## Stated task
Convert every line of these items into a JSON list of strings, one string per line, leaving out blank lines.

## Entries provided

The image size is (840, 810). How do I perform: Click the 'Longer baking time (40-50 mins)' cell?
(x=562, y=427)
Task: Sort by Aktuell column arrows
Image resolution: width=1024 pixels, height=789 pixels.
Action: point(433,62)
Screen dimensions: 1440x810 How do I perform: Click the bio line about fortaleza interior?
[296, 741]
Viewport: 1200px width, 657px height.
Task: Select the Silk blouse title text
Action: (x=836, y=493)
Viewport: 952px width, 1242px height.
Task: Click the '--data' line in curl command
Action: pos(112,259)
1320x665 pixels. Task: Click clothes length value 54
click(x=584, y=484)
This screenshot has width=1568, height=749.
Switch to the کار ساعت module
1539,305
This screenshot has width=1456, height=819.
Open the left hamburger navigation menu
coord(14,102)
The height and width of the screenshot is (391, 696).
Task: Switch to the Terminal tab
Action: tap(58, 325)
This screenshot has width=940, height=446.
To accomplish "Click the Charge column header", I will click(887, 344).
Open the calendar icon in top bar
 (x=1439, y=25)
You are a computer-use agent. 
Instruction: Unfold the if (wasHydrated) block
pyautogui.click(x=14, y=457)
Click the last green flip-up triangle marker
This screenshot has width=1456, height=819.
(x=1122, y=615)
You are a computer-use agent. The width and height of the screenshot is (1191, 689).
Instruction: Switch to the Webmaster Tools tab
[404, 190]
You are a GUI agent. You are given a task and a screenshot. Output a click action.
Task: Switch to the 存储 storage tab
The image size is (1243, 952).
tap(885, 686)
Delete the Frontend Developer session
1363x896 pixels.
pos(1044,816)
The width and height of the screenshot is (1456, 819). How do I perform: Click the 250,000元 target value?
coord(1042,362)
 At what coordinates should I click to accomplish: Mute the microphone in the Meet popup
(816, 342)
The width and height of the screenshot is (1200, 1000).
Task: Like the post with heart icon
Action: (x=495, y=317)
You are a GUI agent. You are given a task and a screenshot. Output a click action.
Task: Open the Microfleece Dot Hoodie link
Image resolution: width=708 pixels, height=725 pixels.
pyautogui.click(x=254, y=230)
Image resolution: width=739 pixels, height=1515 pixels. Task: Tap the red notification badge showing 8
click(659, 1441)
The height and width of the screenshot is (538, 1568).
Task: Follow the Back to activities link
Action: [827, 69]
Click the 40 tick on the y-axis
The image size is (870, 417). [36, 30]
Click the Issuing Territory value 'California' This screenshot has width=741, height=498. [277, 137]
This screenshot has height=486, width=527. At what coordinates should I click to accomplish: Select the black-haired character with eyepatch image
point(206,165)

## Expected answer
[
  "The image size is (840, 810). How do I perform: Click the 'Longer baking time (40-50 mins)' cell?",
  "(x=562, y=427)",
  "Task: Sort by Aktuell column arrows",
  "Image resolution: width=1024 pixels, height=789 pixels.",
  "Action: point(433,62)",
  "Screen dimensions: 1440x810 How do I perform: Click the bio line about fortaleza interior?",
  "[296, 741]",
  "Viewport: 1200px width, 657px height.",
  "Task: Select the Silk blouse title text",
  "Action: (x=836, y=493)",
  "Viewport: 952px width, 1242px height.",
  "Task: Click the '--data' line in curl command",
  "Action: pos(112,259)",
  "1320x665 pixels. Task: Click clothes length value 54",
  "click(x=584, y=484)",
  "This screenshot has width=1568, height=749.",
  "Switch to the کار ساعت module",
  "1539,305",
  "This screenshot has width=1456, height=819.",
  "Open the left hamburger navigation menu",
  "coord(14,102)",
  "The height and width of the screenshot is (391, 696).",
  "Task: Switch to the Terminal tab",
  "Action: tap(58, 325)",
  "This screenshot has width=940, height=446.",
  "To accomplish \"Click the Charge column header\", I will click(887, 344).",
  "Open the calendar icon in top bar",
  " (x=1439, y=25)",
  "You are a computer-use agent. ",
  "Instruction: Unfold the if (wasHydrated) block",
  "pyautogui.click(x=14, y=457)",
  "Click the last green flip-up triangle marker",
  "This screenshot has width=1456, height=819.",
  "(x=1122, y=615)",
  "You are a computer-use agent. The width and height of the screenshot is (1191, 689).",
  "Instruction: Switch to the Webmaster Tools tab",
  "[404, 190]",
  "You are a GUI agent. You are given a task and a screenshot. Output a click action.",
  "Task: Switch to the 存储 storage tab",
  "The image size is (1243, 952).",
  "tap(885, 686)",
  "Delete the Frontend Developer session",
  "1363x896 pixels.",
  "pos(1044,816)",
  "The width and height of the screenshot is (1456, 819). How do I perform: Click the 250,000元 target value?",
  "coord(1042,362)",
  " At what coordinates should I click to accomplish: Mute the microphone in the Meet popup",
  "(816, 342)",
  "The width and height of the screenshot is (1200, 1000).",
  "Task: Like the post with heart icon",
  "Action: (x=495, y=317)",
  "You are a GUI agent. You are given a task and a screenshot. Output a click action.",
  "Task: Open the Microfleece Dot Hoodie link",
  "Image resolution: width=708 pixels, height=725 pixels.",
  "pyautogui.click(x=254, y=230)",
  "Image resolution: width=739 pixels, height=1515 pixels. Task: Tap the red notification badge showing 8",
  "click(659, 1441)",
  "The height and width of the screenshot is (538, 1568).",
  "Task: Follow the Back to activities link",
  "Action: [827, 69]",
  "Click the 40 tick on the y-axis",
  "The image size is (870, 417). [36, 30]",
  "Click the Issuing Territory value 'California' This screenshot has width=741, height=498. [277, 137]",
  "This screenshot has height=486, width=527. At what coordinates should I click to accomplish: Select the black-haired character with eyepatch image",
  "point(206,165)"
]